====== Source data
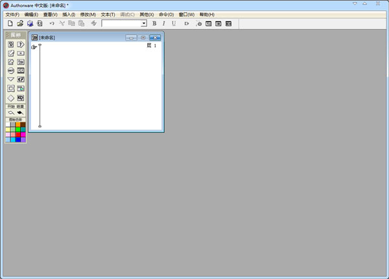Click the paste hand pointer on the flowline
The height and width of the screenshot is (279, 389).
pos(34,47)
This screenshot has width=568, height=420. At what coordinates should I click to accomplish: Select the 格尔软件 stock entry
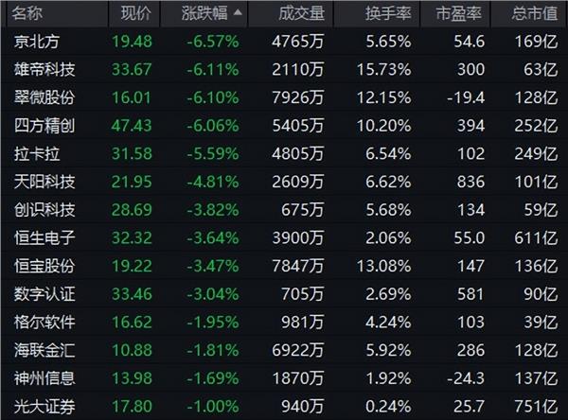(44, 323)
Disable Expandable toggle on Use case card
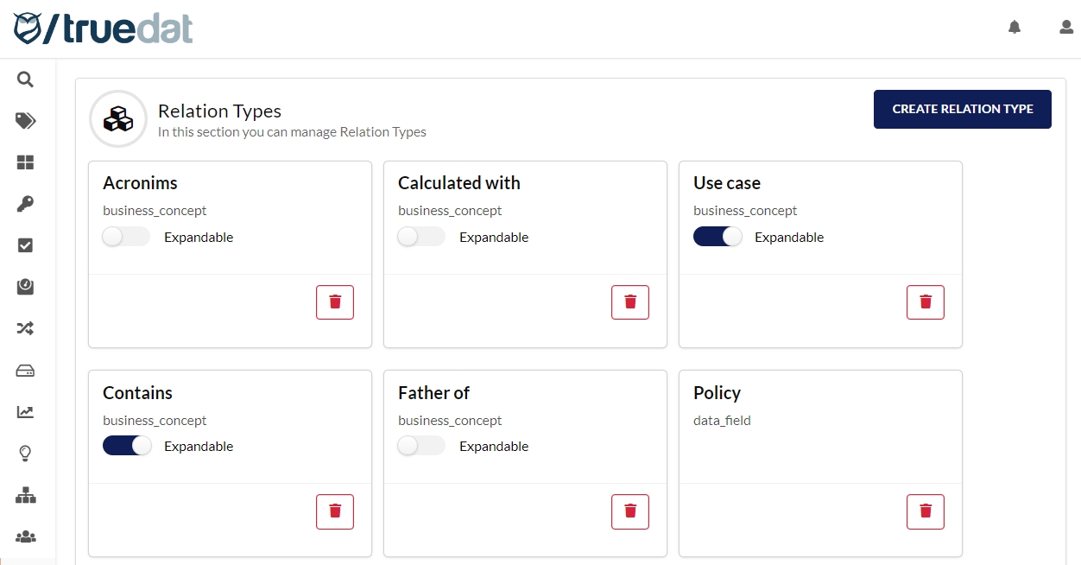This screenshot has height=565, width=1081. point(717,237)
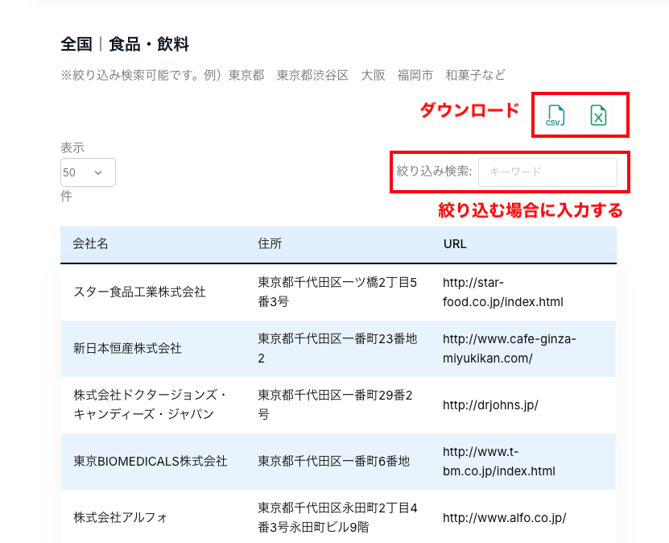Select company name 東京BIOMEDICALS株式会社
Screen dimensions: 669x543
[151, 461]
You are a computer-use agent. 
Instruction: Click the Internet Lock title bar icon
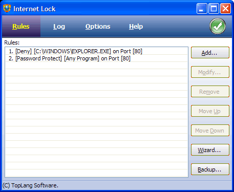pos(7,8)
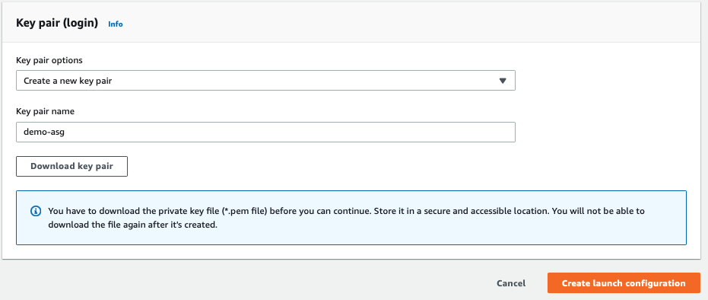The height and width of the screenshot is (300, 708).
Task: Click the Download key pair button
Action: 71,166
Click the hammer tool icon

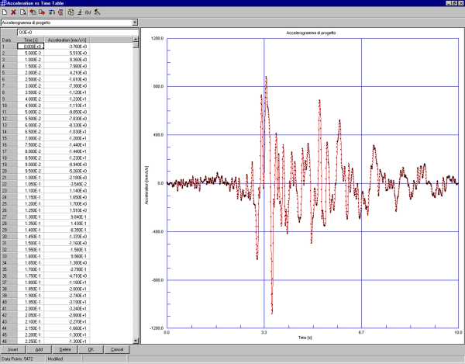(98, 13)
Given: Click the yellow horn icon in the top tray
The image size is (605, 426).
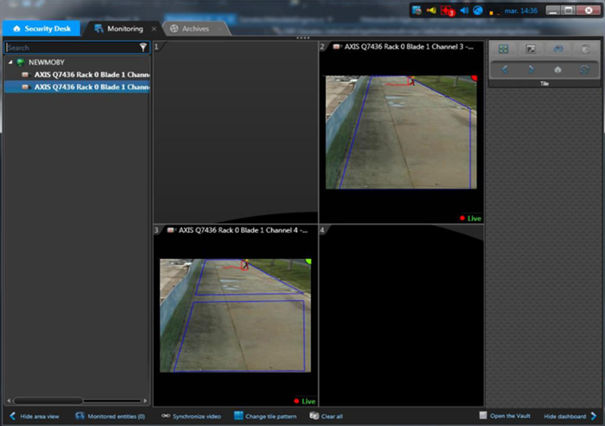Looking at the screenshot, I should (431, 10).
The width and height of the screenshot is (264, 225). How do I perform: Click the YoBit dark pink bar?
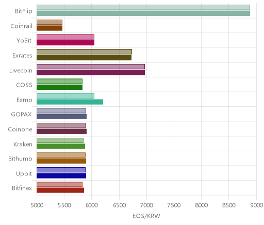[65, 43]
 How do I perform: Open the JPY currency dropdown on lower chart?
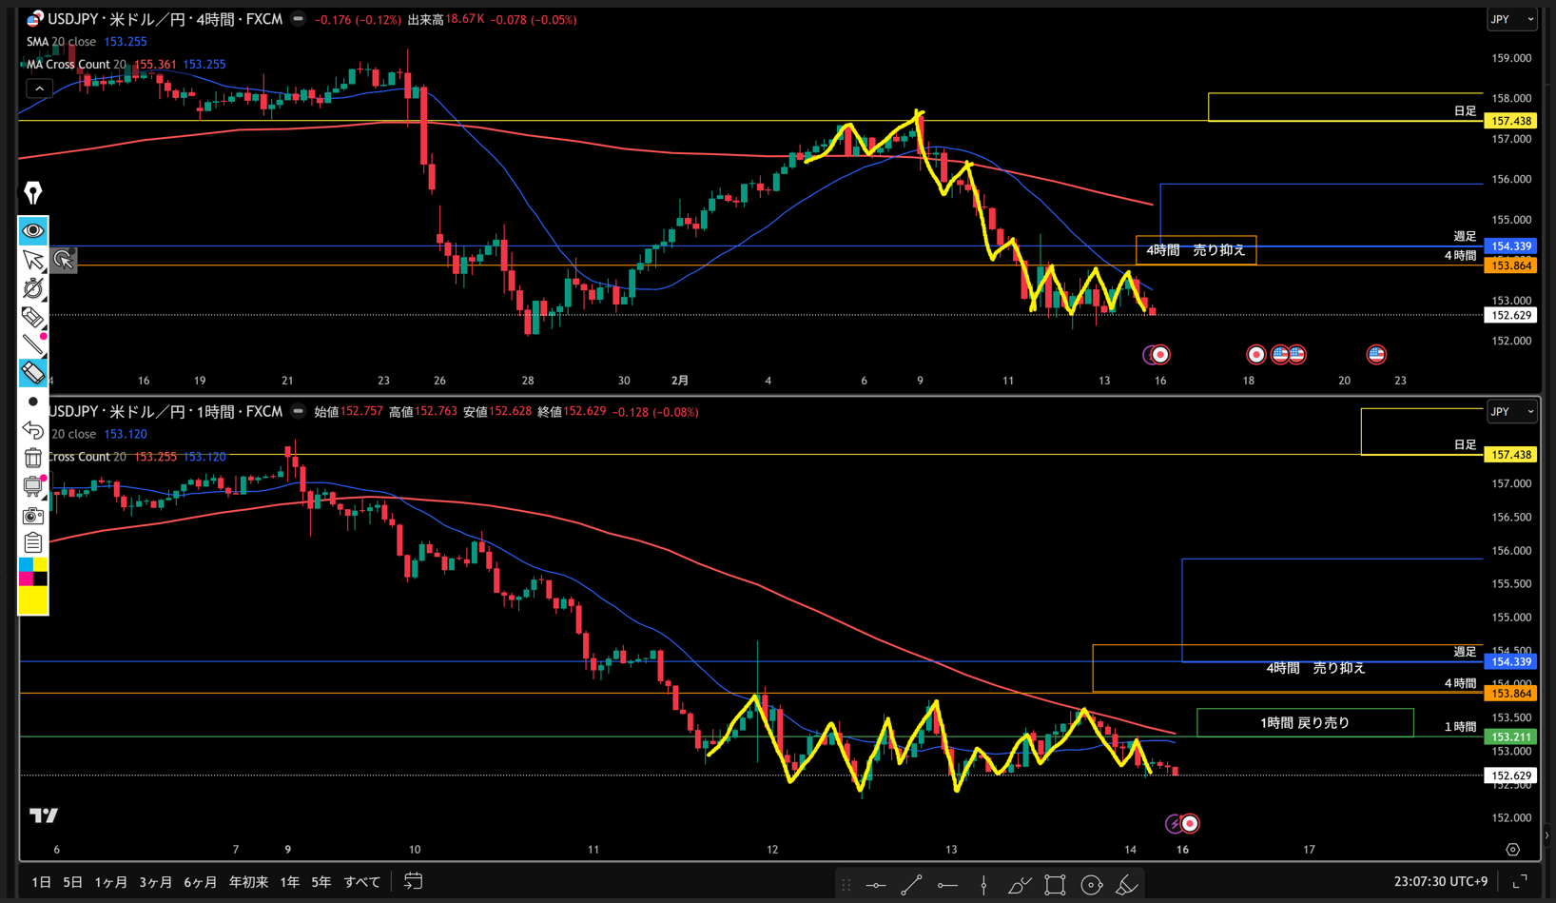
============
• [Activity]: The reply should hold exactly the lines above, starting at the line with "This screenshot has width=568, height=420." and ending at the line with "You are a computer-use agent.", and no pictures.

• [Response area]:
This screenshot has width=568, height=420. At what coordinates should I click to accomplish: Select the 格尔软件 stock entry
(44, 323)
Disable Expandable toggle on Use case card
This screenshot has height=565, width=1081. point(717,237)
Select company name 東京BIOMEDICALS株式会社
Screen dimensions: 669x543
[151, 461]
You are a computer-use agent. 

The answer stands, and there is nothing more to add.